Extracted records:
★ ★ ★

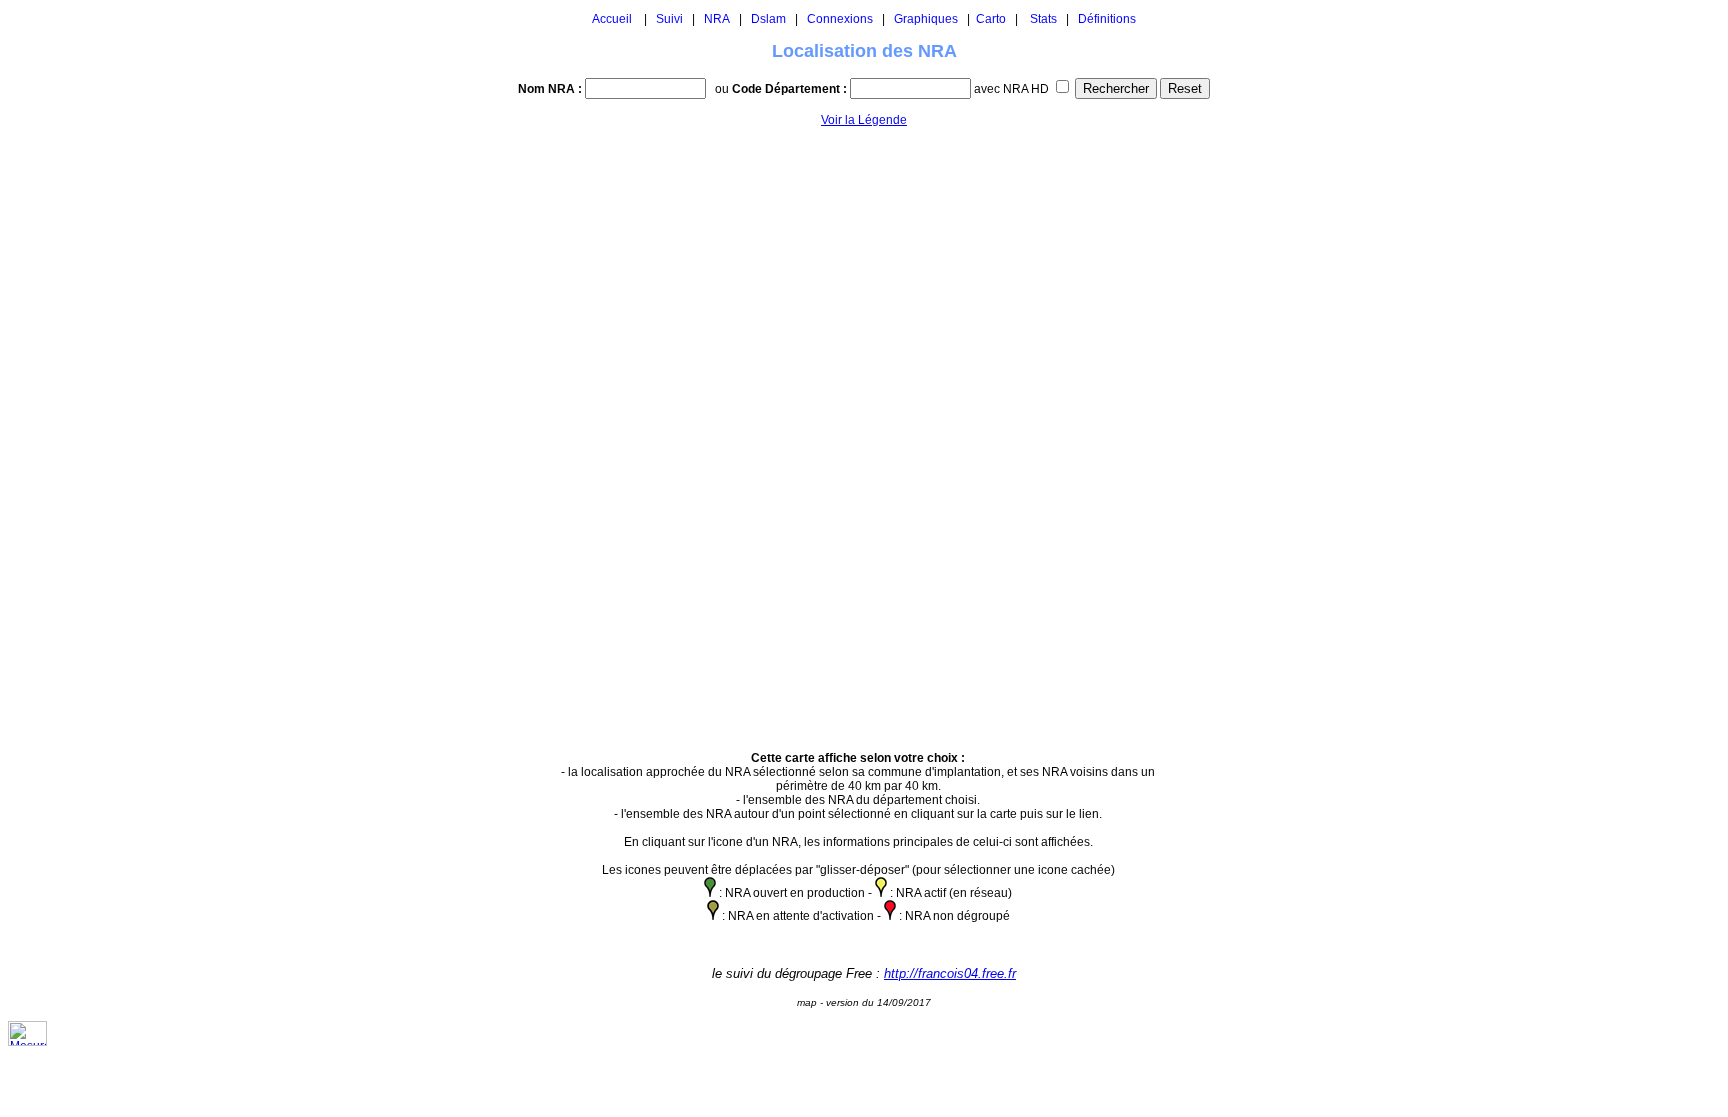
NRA (717, 19)
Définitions (1107, 19)
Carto (991, 19)
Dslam (768, 19)
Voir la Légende (864, 120)
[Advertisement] (1231, 430)
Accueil (612, 19)
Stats (1043, 19)
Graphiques (926, 19)
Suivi (669, 19)
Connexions (840, 19)
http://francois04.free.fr (950, 973)
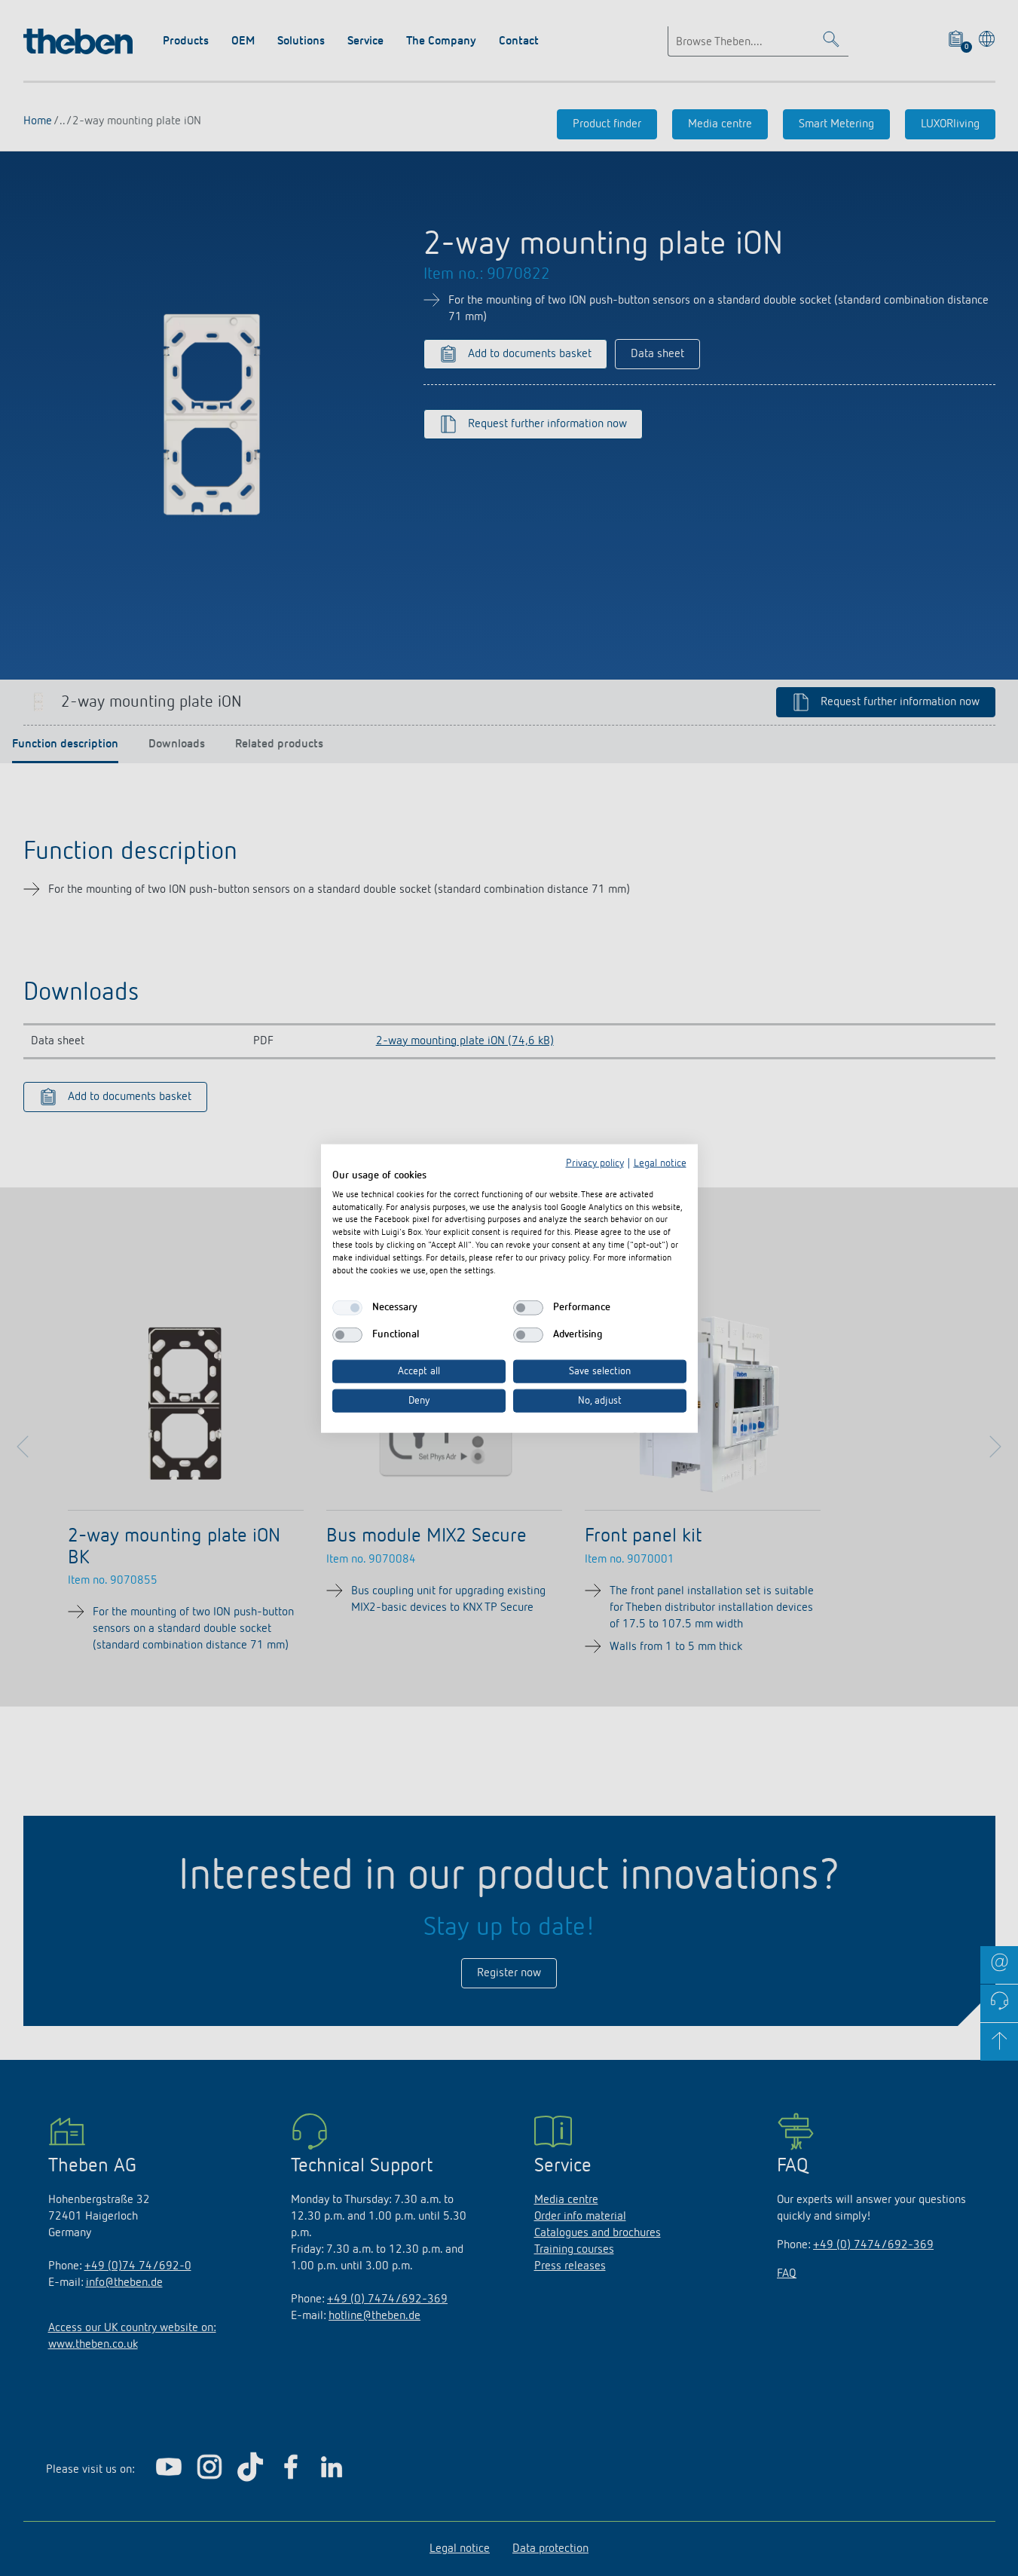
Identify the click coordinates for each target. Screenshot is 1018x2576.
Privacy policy (595, 1162)
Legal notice (660, 1162)
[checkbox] (347, 1307)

★ ★ ★

WHAT TO PRODUCE: Output each entry verbatim; none of the pictures should be included.

WRITTEN SOLUTION:
NRA (717, 19)
Définitions (1107, 19)
Carto (991, 19)
Dslam (768, 19)
Voir la Légende (864, 120)
[Advertisement] (1231, 430)
Accueil (612, 19)
Stats (1043, 19)
Graphiques (926, 19)
Suivi (669, 19)
Connexions (840, 19)
http://francois04.free.fr (950, 973)
Identify the click coordinates for each target. Screenshot is 1018x2576.
Privacy policy (595, 1162)
Legal notice (660, 1162)
[checkbox] (347, 1307)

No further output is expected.